■ **Quoted passage**:
········
Forwarding this to the list because I accidentally took the thread private.
-Rob

Rob Owens wrote:
> Les,
>
> In the past you've talked about using software RAID 1 with hotplugable 
> drives.  Have you tried it?  Does it work well?  And would it work 
> with USB drives?

Yes, the way I am doing it is with a Linux software RAID1 created with 3 
members with one specified as 'missing'.  There are 2 internal drives 
that always stay in sync, and a pair of external drives that are rotated 
in weekly as the 3rd member, then when the sync is completed I briefly 
stop backuppc, unmount the partition, then fail and remove the external 
drive from the raid.  This does work and I think it is reliable.  You 
can leave it mounted while while the sync happens although it slows down 
a lot if a backup is running. I use dual interface firewire/USB external 
drives that normally take about 2 hours to sync a 250 gig partition over 
firewire, and can mount it via USB in my laptop for immediate restores. 
 The server only has USB1.1, otherwise it would probably work to sync 
over USB instead.
········
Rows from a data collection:
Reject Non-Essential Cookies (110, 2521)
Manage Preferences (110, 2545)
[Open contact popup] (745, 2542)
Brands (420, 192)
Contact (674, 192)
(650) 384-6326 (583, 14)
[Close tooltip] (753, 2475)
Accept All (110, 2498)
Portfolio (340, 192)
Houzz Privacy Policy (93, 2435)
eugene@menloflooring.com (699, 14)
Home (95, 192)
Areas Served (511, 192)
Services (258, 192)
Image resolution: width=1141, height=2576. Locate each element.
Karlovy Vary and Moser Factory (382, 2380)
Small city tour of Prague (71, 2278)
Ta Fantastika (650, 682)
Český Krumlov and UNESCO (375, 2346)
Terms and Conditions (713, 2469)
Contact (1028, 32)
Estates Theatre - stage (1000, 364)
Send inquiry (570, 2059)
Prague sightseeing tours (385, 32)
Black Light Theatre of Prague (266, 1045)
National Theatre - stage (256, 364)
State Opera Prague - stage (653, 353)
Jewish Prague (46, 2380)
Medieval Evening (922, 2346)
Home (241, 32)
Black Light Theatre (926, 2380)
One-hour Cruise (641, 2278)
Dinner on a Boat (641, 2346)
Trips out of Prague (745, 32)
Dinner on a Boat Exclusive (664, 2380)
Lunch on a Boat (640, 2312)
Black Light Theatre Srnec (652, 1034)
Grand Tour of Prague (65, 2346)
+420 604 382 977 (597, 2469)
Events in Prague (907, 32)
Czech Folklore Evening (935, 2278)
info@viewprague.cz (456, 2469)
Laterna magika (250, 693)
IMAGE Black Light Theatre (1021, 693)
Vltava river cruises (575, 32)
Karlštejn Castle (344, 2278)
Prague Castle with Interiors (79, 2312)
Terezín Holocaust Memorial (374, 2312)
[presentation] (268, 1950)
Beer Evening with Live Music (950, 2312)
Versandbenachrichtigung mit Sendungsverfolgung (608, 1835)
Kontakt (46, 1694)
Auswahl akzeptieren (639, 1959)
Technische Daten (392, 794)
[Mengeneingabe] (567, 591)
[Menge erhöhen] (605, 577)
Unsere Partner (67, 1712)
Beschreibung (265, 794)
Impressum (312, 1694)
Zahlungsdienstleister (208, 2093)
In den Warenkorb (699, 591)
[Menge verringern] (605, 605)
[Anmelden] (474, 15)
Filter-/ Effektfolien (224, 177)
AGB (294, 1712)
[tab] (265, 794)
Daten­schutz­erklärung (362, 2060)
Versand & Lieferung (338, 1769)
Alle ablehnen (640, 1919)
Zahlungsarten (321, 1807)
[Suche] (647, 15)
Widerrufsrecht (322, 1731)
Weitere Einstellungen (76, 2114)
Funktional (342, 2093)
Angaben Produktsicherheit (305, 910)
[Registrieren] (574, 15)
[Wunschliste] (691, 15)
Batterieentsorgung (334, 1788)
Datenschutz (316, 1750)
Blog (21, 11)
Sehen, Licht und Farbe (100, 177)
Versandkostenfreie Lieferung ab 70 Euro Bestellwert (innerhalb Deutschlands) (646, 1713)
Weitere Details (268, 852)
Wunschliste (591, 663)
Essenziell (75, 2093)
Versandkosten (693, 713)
········
■ **List of tasks**:
1) Answer these questions using the post about software RAID:
(a) With how many members was the Linux software RAID1 created?
(b) How often are the external drives rotated in?
(c) About how long does it normally take to sync a 250 gig partition over firewire?
2) For each statement, say whether it agrees with the post about software RAID, and quote the words from the post that decide it.
(a) The thread was taken private by accident.
(b) The server has USB 2.0.
(c) The two internal drives always stay in sync.

■ **Task-by-task answers**:
1)
(a) 3 members, with one specified as 'missing'
(b) Weekly
(c) About 2 hours

2)
(a) Yes: "because I accidentally took the thread private."
(b) No: "The server only has USB1.1"
(c) Yes: "There are 2 internal drives that always stay in sync"